- _Page_:
+===+

Let’s get this out of the way. Based on Nate Silver’s models, Brazil had a 1 in 4000 chance of losing by six goals. By that same model, Brazil had a 65% chance of victory, even without Neymar and Thiago Silva . And there is no statistical model I would trust more than something Nate Silver created (John Hollinger being a not-too-close second).
Even if you take the reasoning that statistical models don’t really care about the difference at the extremes, that 1-in-4000 is not that distinguishable from 1-in-400, this beatdown was still an all time outlier, as in this was one of the most unexpected scorelines in history.
The problem is this. These statistical models treat players as interchangeable parts worth a set amount of goals. They make the assumption that it’s possible to simply pop someone else in and recapture some of that production. In a lead-up to the semifinal between Brazil and Germany, Silver posits that since Neymar is worth .4 goals per 90 minutes, you can plug in a substitute like Jo and get back .21 goals . Sidebar: shame that Jo didn’t play a single minute in that game, huh?
Plus-minus models don’t capture total impact.
The closest thing we have to a perfect model is the expected-player-value in basketball. EPV tries to account for the impact of every single movement by every player on the court . EPV though is still in its infancy, and has a lot of refining left to be done. There’s no way a plus-minus model then, can realize that Neymar is transcendent enough of a player to hide Fred’s deficiencies. Without Neymar, not only do you need to replace his impact, a mediocre player like Fred will regress too. There’s no way a plus-minus model can see how Thiago Silva allows David Luiz to play higher up, allows Luiz to play to his best attacking tendencies. Without Silva, Luiz cannot anchor the defense by himself and his best tendencies, his ability to marauder forward as a pseudo-midfielder, turn into his worst tendencies.
It should be simple enough to realize that you cannot just plug players and hope to approximate their holistic impact. Soccer doesn’t work that way. Sports don’t work that way. Consider that in basketball, plus-minus ratings can easily be skewed to the point where Patty Mills has a higher rating than Tony Parker. And this is the real plus-minus, which is supposed to be a more complex plus-minus system.
Wake up sheeple, Patty Mills isn’t better than Tony Parker. There just happens to be a greater disparity in the quality of Mills vs. other substitute guards as opposed to Parker vs. other starting guards in the NBA. Nor does he “contribute more to his team” than Tony Parker when he’s on the court, as I’ve heard as well. It’s not an equal swap.
And for that matter, what does it say that Ricky Rubio is above Damian Lillard, and how is Pablo freaking Prigioni above Jrue Holiday?
How do we quantify chemistry?
FIFA14 tries to do this cute thing in Ultimate Team Mode where it allows your players to play better if they have good “chemistry” with the players around them. I say that in quotes because their version of chemistry amounts to nothing more than checking if the players play for the same club, in the same league, or are from the same country.
Nevertheless, that highlights an important point: it’s really hard to quantify team chemistry, which is about the single-most important intangible there is in sports (it’s an “intangible” for a reason). Brazil without Neymar and Silva looked demoralized, disorganized, ragtag, or whatever other adjective you want to use. In the NFL, do you expect any decent receiver to step into the Green Bay offense and make the same back shoulder catches that Jordy Nelson makes? No, because it takes weeks and months of practice to get that sort of rhythm and timing with Aaron Rodgers. It’s called chemistry.

+===+

- _Dataset content_:

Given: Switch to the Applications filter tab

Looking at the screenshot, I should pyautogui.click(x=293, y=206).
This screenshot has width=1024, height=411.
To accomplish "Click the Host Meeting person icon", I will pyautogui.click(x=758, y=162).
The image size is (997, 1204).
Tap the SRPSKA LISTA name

+===+

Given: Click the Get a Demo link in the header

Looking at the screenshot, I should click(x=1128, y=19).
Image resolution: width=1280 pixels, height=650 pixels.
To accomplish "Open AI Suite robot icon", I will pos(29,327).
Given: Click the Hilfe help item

+===+

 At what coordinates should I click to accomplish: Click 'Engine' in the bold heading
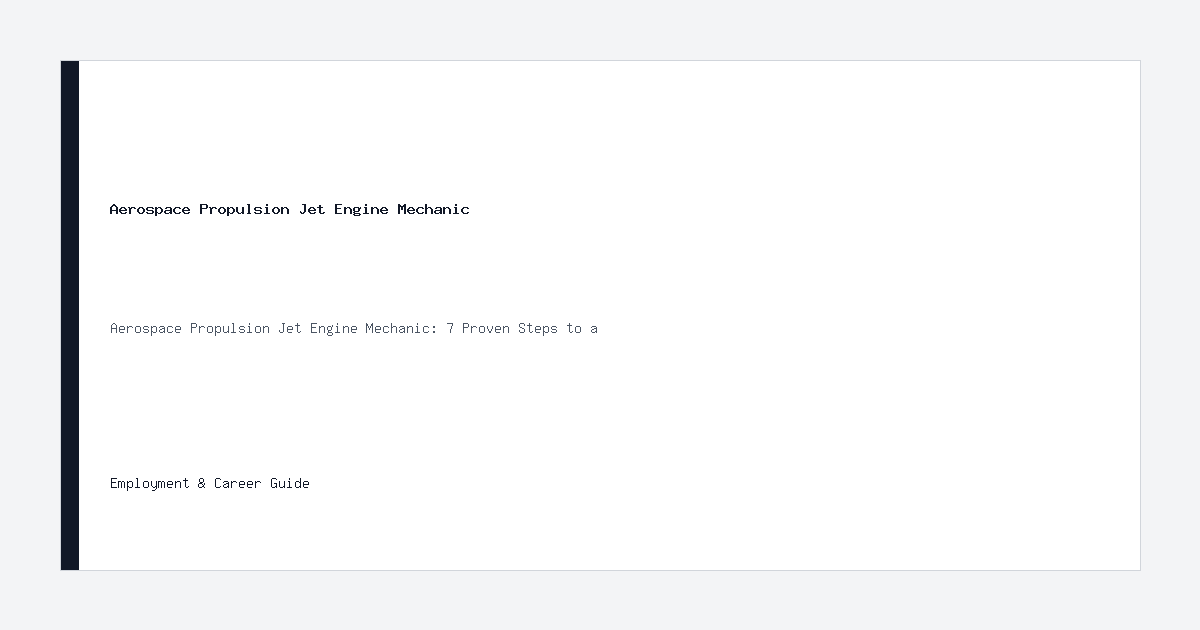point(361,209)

+===+

- _Task details_:
Write what comes next in the piece about statistical models and Brazil's loss to Germany, starting right after its last paragraph.

- _Reply to the exercise_:
It may be more useful for these purposes to see how different players perform when sharing the court or field with another player. Let’s stay with the topic of the effects of an elite player on others. In the NBA playoffs this past season, Tim Duncan, per 48 minutes, scored 24 points and had 13.5 rebounds. Patty Mills, when sharing the floor with Duncan, had a +/- of 31, which is way higher than his 10.1 rating when sharing the floor with Tiago Splitter. Splitter, per 48 minutes, in the playoffs scored 16 points and had 13 rebounds . Yet it would seem too simplistic to say that it’s possible to pop Splitter in for Duncan and approximate the production, as evidenced by a more nuanced examination of +/- splits. If I had access to comparable soccer stat splits, I would run this same comparison. The point though is the same.
When looking to see how a team will perform without a certain star, it is more important to analyze the performance splits of individual players with and without that star. That is the closest thing we have to measuring chemistry. Not only do you need to replace the production of that one player, but also you need to replace the potential drop-off in play of the surrounding players. The day we have a true measure of chemistry, we will have a truly perfect stat.
We couldn’t predict Brazil’s beatdown because we didn’t quantify the effects of Neymar and Silva on surrounding players. We myopically tried to replace Neymar and Silva’s production in terms of plus-minus. Oh, that and Germany doesn’t care about home field advantage, Nate Silver.
But that’s the beauty of sports. There is no one single number to measure everything. And we’re better off for it.
2 thoughts on “The Flaw in the Models, or How’d Brazil get beat down that badly?”
Dude, what do you think plus minus is -> “Not only do you need to replace the production of that one player, but also you need to replace the potential drop-off in play of the surrounding players.” Plus minus is a measure of when the player is on the court how well does his team do.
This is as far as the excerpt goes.